Open fonnesbeck opened 5 months ago
I like this issue, I started reading the paper, there are some interesting ideas (at least it seems so at first glance) and would be interested in contributing here.
The major obstacles for me are: i) no experience with the pymc internals, e.g pytensor backend, different API layers, etc. and linear algebra via/on computational graphs ii) do I need to re-implement the Newton iteration and CG iteration for linear systems or can I use off the shelf solvers from e.g scipy. ii) contribution may take quite a while due to quite limited time. . Is DADVI expected to be reasonably valuable for users of PyMC given the amount of supporting methods or dependencies that may need to be added to the code base?
Hey @trendelkampschroer! I have been looking over this issue some and deciding whether I would pick it up. I also have some pretty limited time, so perhaps we could work on it together async?
ii) is the big open question for me as well, will be interested to hear back on this.
@blolt I am very open to collaboration. But I first need to get some clarification from @fonnesbeck or other PyMC maintainers on the open questions above.
Hello @blolt and @trendelkampschroer. Sorry for the late response to your questions! Let me answer them in order:
Lack of experience with PyMC/PyTensor should not hold you back. We strongly encourage new contributors, and everyone has to start somewhere. It is, of course, linked with your third point but we aren't in a big hurry to get DADVI implemented, and given that my enhancement issue has been sitting here until June, I don't think you will be blocking anyone. We are grateful for you to have considered taking the time to help the project! So, certainly the first step will involve familiarization with the code base, but having a development goal in mind while learning can only accelerate the process.
Existing optimization implementations are fine -- we use scipy throughout PyMC/PyTensor (e.g. scipy.optimize.minimize
in find_MAP
, scipy.sparse
all over the place).

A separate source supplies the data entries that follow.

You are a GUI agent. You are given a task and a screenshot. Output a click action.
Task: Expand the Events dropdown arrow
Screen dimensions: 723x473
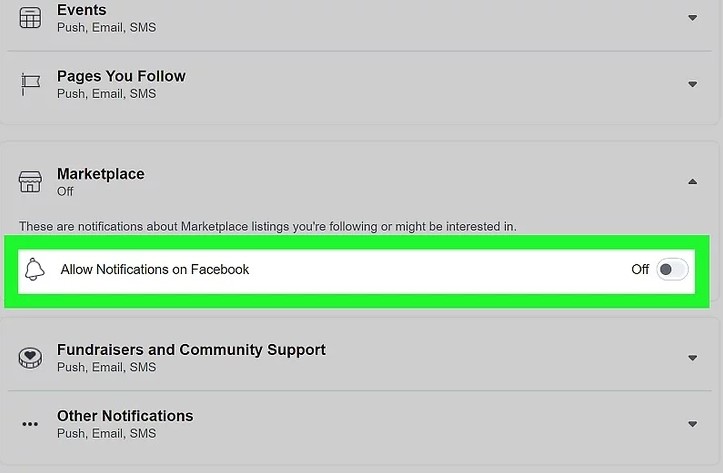[692, 18]
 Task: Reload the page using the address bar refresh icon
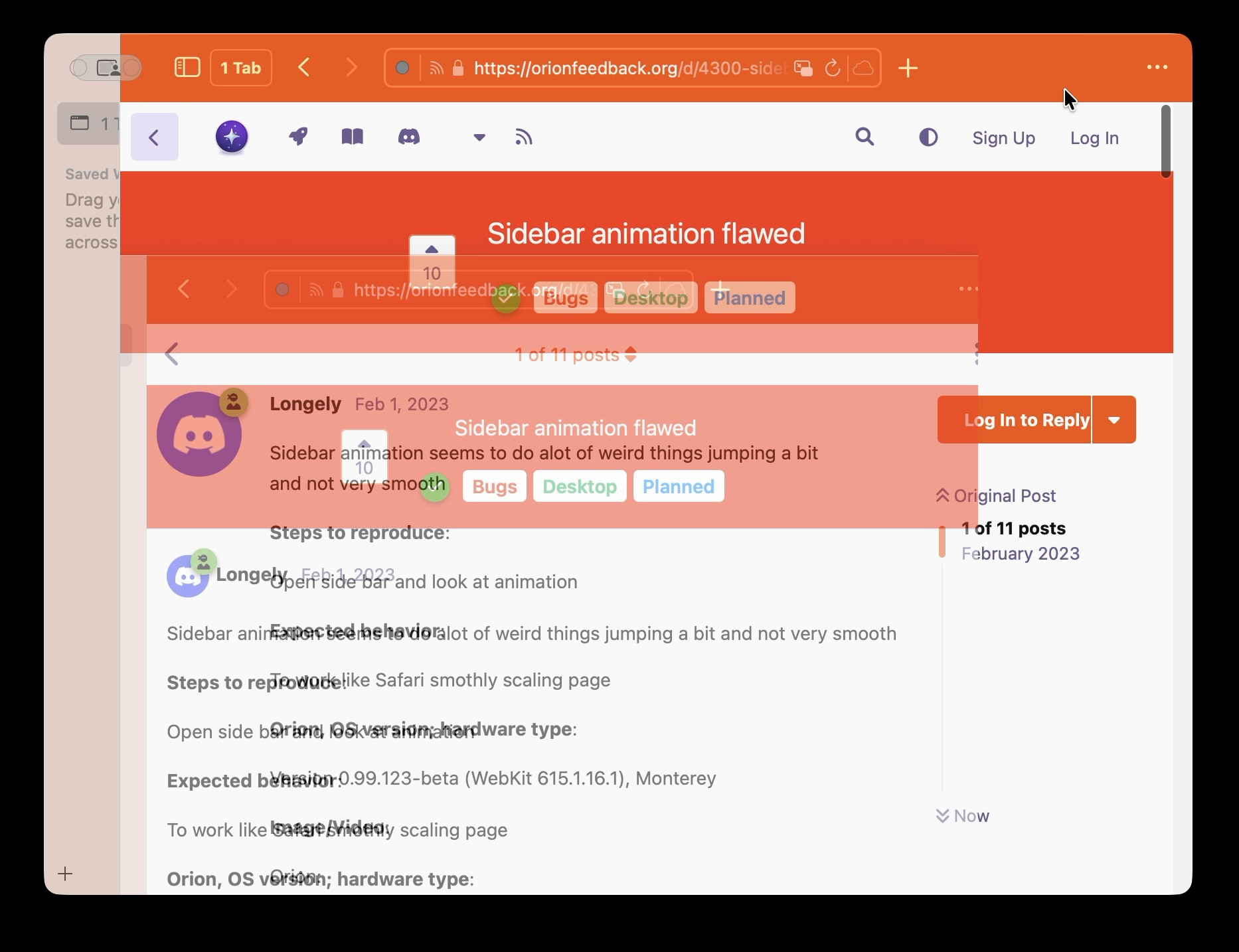coord(832,68)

We do have our own stochastic optimization functions, but that's a different beast.
There is no expected timeline on this, so don't let that discourage you. Any progress is acceptable progress. You also have the entire PyMC dev team to support you, especially via our project Discourse site. I would suggest submitting PRs to pymc-experimental, which is where most new inference algorithms are introduced. I would also encourage getting PRs up early in the hopes of getting feedback from the dev team earlier rather than later.
Let us know if you have additional questions!
@fonnesbeck thanks a lot for your reply and the encouraging words - it can be challenging to "break into" an existing ecosystem, especially if there is lack of experience/familiarity with the context. I very much appreciate your openess to considering and mentoring PRs from "newbies".
Being able to use existing implementations from e.g. scipy for the minimization and CG parts also drastically lowers the barrier to getting started with this.
With that out of the way it should be possible to also use https://github.com/martiningram/dadvi as a guidance, where an implementation of the method for PyMC is already available @martiningram would you be ok with us using e.g the example data in your repository, so that we can make sure that the implementation is correct/matches results from the paper. In any case I will make sure to make the paper visible through appropriate mentions/citations. If you have any suggestions or comments I'd be very glad for your guidance.
As a next step I will check out the pymc-experimental repo and see where and how a potential addition of the DADVI could happen. I will also reach out via discord in case.
Maybe that's another point on which I could use clarification. Does the community (prefer to) use discourse or github for conversations about contributions/PRs?
It would be nice if the implementation would eventually make it into pymc - if it proves useful enough to warrant addition. What is the usual process by which "stuff" eventually moves from pymc-experimental to pymc?
Thanks
Hey all,
Thanks a lot for the initiative here! Of course @trendelkampschroer , I'm very happy for you to use whatever is helpful from the code & examples. I'm hopeful that you can reuse a lot of the code in the repository -- e.g. there is already the API illustrated here: https://github.com/martiningram/dadvi/blob/main/jupyter/Radon%20example.ipynb
You could probably start with just the mean field version, i.e. what's produced by:
model_result = fit_pymc_dadvi_with_jax(m, num_fixed_draws=30)
mean_field_draws = model_result.get_posterior_draws_mean_field()
where m
is the pymc model. Maybe the code behind the functions could give you a way to get started.
I'm also happy to support where I can. Unfortunately I don't have much time to work on this at the moment, but if any questions come up, I'd be very happy to take a look :)
@trendelkampschroer there is no formal path for matriculating projects from pymc-experimental
to pymc
, but if the implementation works well enough to become a go-to VI method then we would certainly want it available in core PyMC. There is actually another VI algorithm in pymc-experimental
already (pathfinder) but it doesn't work very well yet (we have a Google Summer of Code student working on it) so its not ready to move over.
An early PR is a great place for discussion once there is code; you could also start a GitHub discussion.
Before
After
Context for the issue:
The deterministic ADVI appears to be a clear improvement on the original ADVI algorithm, both in terms of speed and accuracy. Having a look at the paper there should not be any obvious impediment to adding it to PyMC (though we may want it tied more closely to JAX than the current ADVI is).